金髪の君*完結




「送ってくれてありがと…」


マンションの明かりを背に受け、心が差し出した私の荷物を受け取る。

受け取った荷物を地面に置き、借りているブレザーを脱いだ。

脱いだブレザーを名残惜しみながら、返そうとした私は


「………」



ブレザーのボタン全てが無いのに気付いた。



--忘れてた…



卒業式一大イベント--…




"ボタン争奪戦"



ブレザーのボタンがあった場所には、無理矢理引きちぎった跡の糸屑が付いている。

愕然とブレザーを見る私の視界に、心の手が写ると同時にブレザーは手元から無くなっていた。

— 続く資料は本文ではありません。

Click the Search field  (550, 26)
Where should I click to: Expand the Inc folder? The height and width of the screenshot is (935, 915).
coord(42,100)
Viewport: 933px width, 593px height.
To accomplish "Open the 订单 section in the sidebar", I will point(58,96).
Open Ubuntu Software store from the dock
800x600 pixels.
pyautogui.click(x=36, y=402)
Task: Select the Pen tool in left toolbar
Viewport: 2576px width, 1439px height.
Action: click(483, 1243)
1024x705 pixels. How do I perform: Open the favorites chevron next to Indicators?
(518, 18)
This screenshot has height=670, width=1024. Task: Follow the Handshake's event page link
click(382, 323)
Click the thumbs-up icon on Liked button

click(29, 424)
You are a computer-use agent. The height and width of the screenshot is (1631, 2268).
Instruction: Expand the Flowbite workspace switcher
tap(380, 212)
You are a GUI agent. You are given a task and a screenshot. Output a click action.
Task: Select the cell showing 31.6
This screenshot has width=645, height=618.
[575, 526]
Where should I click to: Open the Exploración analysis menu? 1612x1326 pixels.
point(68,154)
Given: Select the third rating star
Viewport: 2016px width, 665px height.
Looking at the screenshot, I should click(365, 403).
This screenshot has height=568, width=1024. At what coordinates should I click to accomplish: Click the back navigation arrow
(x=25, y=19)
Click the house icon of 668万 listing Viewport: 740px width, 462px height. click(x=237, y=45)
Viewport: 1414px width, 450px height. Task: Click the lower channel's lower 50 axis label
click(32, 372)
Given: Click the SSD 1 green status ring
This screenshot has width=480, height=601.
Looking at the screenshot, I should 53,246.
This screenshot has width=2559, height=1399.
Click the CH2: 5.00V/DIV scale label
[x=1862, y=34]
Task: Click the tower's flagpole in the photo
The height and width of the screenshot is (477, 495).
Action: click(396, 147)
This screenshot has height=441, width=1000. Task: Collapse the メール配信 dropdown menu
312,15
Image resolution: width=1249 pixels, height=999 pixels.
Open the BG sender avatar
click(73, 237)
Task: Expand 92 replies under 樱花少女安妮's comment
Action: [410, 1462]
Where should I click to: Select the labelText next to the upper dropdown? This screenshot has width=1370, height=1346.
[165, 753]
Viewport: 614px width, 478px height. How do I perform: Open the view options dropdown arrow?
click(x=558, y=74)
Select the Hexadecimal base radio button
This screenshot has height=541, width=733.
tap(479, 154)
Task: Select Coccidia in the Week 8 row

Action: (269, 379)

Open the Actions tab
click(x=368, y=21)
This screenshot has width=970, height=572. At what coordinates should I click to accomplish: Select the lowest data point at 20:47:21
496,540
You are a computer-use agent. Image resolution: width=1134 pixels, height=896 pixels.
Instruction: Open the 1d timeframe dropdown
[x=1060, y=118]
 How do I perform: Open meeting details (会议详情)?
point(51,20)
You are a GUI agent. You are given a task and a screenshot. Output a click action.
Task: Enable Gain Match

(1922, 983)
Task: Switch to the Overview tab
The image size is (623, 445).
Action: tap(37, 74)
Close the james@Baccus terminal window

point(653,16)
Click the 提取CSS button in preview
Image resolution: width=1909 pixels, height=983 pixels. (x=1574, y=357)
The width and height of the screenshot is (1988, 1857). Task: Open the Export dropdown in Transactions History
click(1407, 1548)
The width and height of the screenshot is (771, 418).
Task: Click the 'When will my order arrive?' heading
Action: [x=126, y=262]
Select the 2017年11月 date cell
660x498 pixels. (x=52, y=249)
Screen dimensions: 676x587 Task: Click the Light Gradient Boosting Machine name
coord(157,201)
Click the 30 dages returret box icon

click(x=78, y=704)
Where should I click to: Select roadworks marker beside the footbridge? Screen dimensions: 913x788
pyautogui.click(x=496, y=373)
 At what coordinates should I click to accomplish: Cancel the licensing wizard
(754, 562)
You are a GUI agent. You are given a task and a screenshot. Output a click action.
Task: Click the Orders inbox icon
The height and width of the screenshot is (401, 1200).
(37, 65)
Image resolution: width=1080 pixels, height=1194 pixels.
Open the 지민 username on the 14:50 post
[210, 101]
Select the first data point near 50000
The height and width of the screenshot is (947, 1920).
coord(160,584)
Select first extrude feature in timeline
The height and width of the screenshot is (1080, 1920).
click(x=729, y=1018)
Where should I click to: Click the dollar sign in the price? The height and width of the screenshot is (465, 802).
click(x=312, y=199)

ブレザーを着る姿をポケーッと眺める視線に気付いた心は、


「あお?」


心配そうに私を見つめる。



「あっ、ブレザーありがとう!」


どうしても視線が、ボタンがあった場所へと行ってしまう私はごまかすように笑った。


不思議そうに私を見る心の視線を感じながら、地面に置いた荷物に手を伸ばした。



「--あっ…」


荷物を持ち上げ、ある物が視界に入った私は


「しんちゃん…、これもありがと。」


頭を下げ、頭より高い位置に白い紙袋を差し出した。